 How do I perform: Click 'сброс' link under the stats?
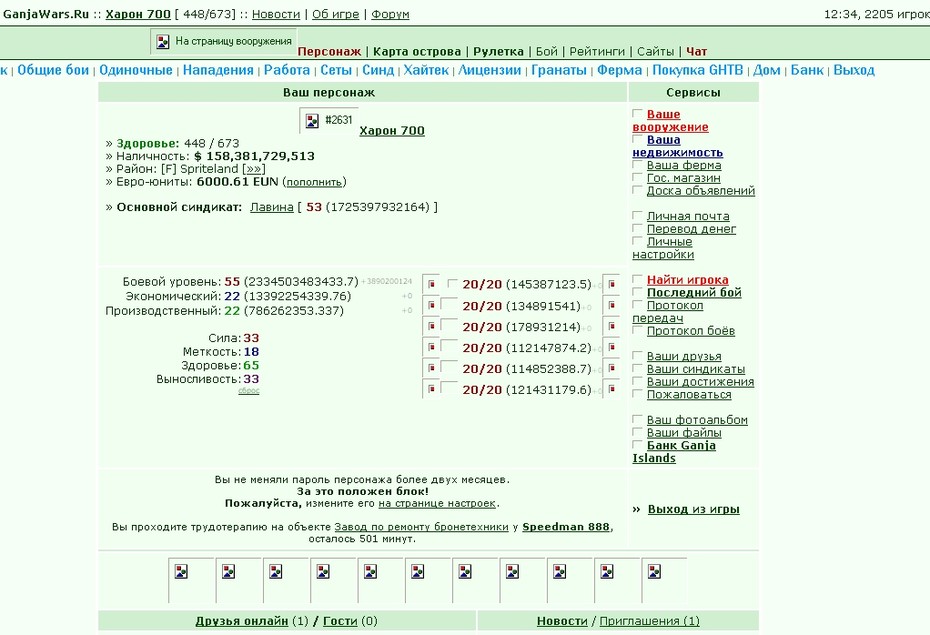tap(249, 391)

==============================

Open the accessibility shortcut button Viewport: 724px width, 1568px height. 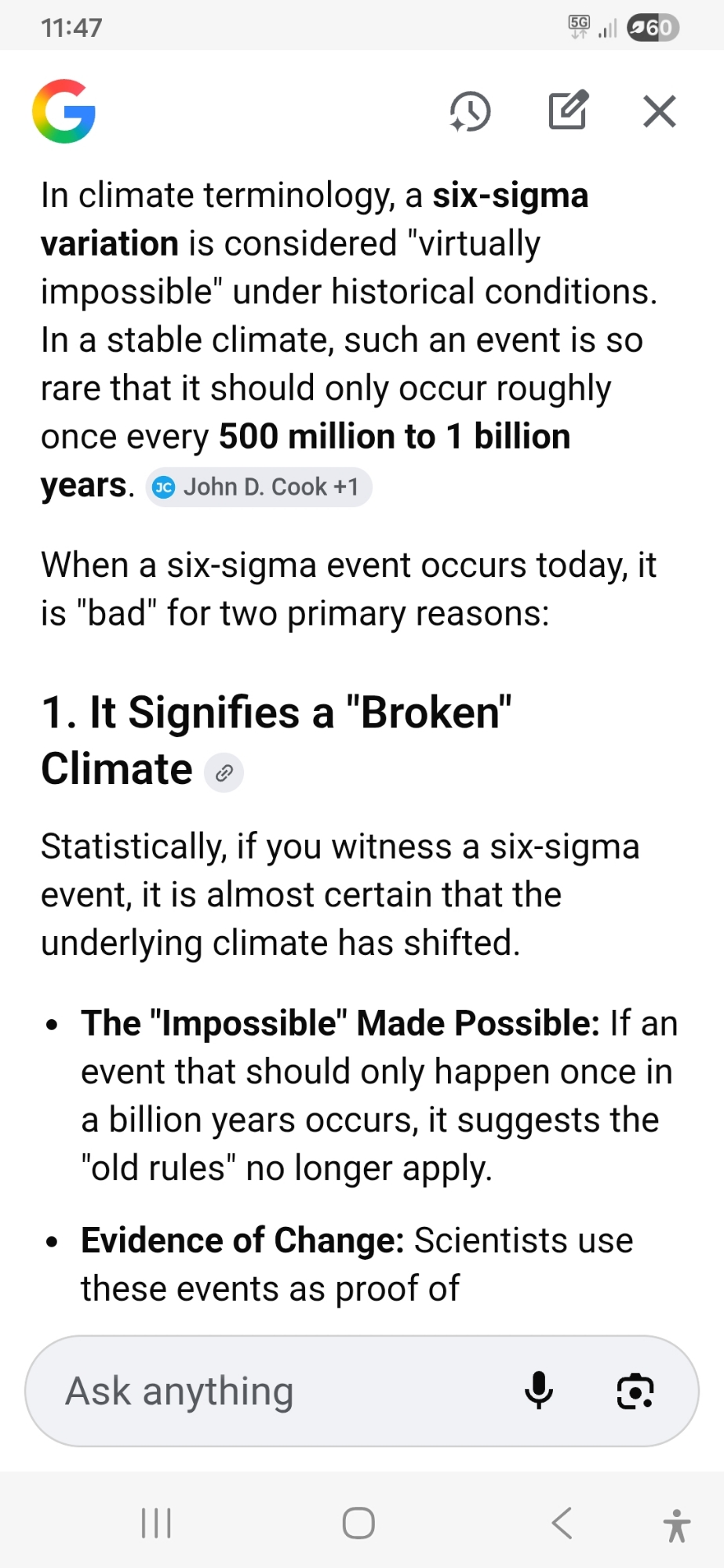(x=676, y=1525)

==============================

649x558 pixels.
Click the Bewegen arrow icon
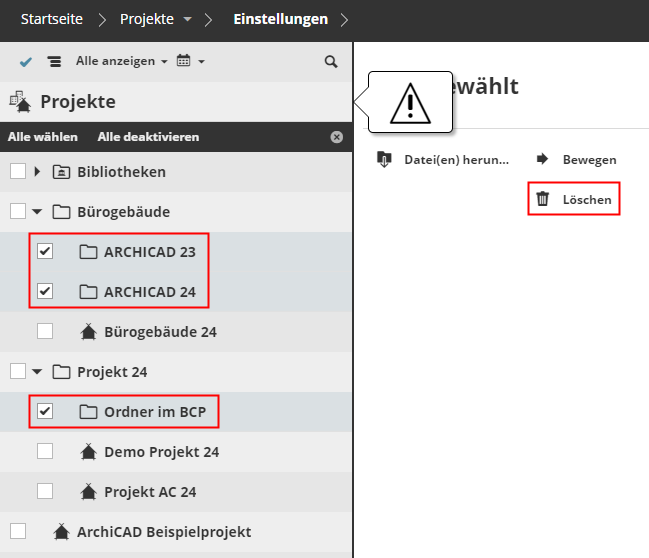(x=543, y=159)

==============================

Anfrage: Gib bitte die Zeilen der Datensätze wieder, beginnend bei der Zeile mit „How do I perform: Click“ und endend bei der Zeile mit „tap(249, 391)“, und tausche darin „stats“ gegen „chart“ aus. Alles andere bleibt unverändert, und die Bilder lässt du weg.

Antwort zur Übung:
 How do I perform: Click 'сброс' link under the chart?
tap(249, 391)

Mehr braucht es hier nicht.